(Problem): From the fluid compressor passage below, list every aspect of the present disclosure that it states.

(Quoted text):
+++++

An aspect of the present disclosure is to provide a fluid compressor which reduces noise by bringing a free end portion of a valve and one surface of a compression unit into line contact during opening and closing of the valve.

Another aspect of the present disclosure is to provide a fluid compressor which reduces noise by bringing a valve and a retainer for limiting the displacement of the valve into line contact during opening and closing of the valve.

Another aspect of the present disclosure is to provide a fluid compressor which secures damping force and reduces noise at the same time during opening and closing of a valve by using a retainer formed as a stack of a plurality of plates.

Additional advantages, objects, and features of the disclosure will be set forth in part in the description which follows and in part will become apparent to those having ordinary skill in the art upon examination of the following or may be learned from practice of the disclosure. The objectives and other advantages of the disclosure may be realized and attained by the structure particularly pointed out in the written description and claims hereof as well as the appended drawings.

+++++

(Information supplied):
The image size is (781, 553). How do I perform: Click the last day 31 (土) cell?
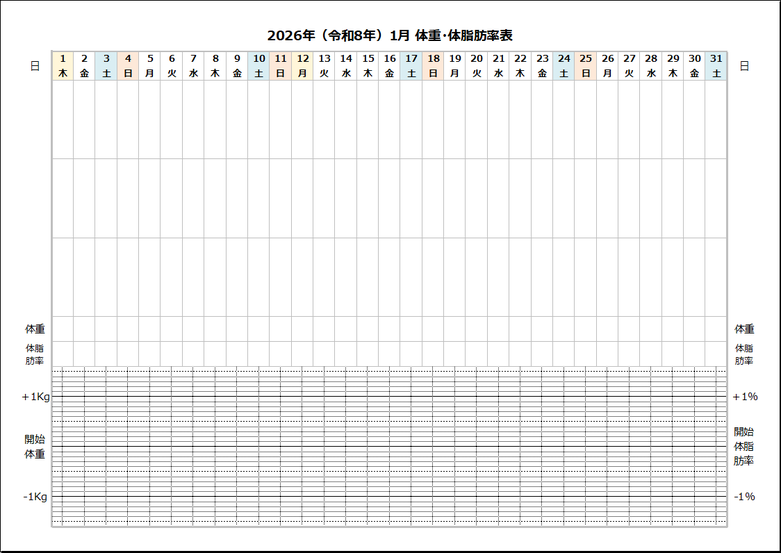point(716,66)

+++++

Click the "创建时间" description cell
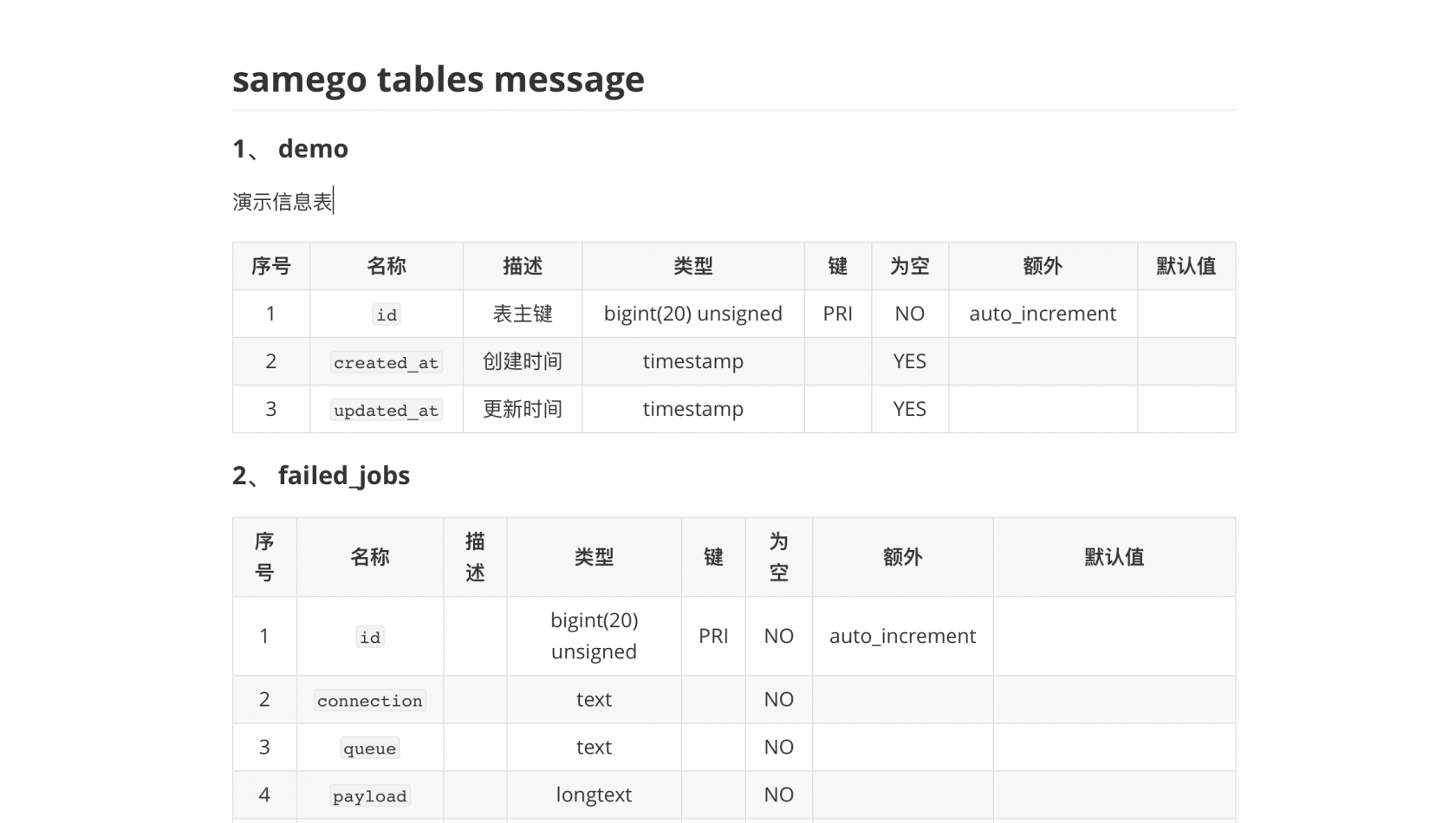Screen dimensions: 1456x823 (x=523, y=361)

+++++

(Response):
- A fluid compressor that reduces noise by bringing a free end portion of a valve and one surface of a compression unit into line contact during opening and closing of the valve.
- A fluid compressor that reduces noise by bringing a valve and a retainer for limiting the displacement of the valve into line contact during opening and closing of the valve.
- A fluid compressor that secures damping force and reduces noise at the same time during opening and closing of a valve by using a retainer formed as a stack of a plurality of plates.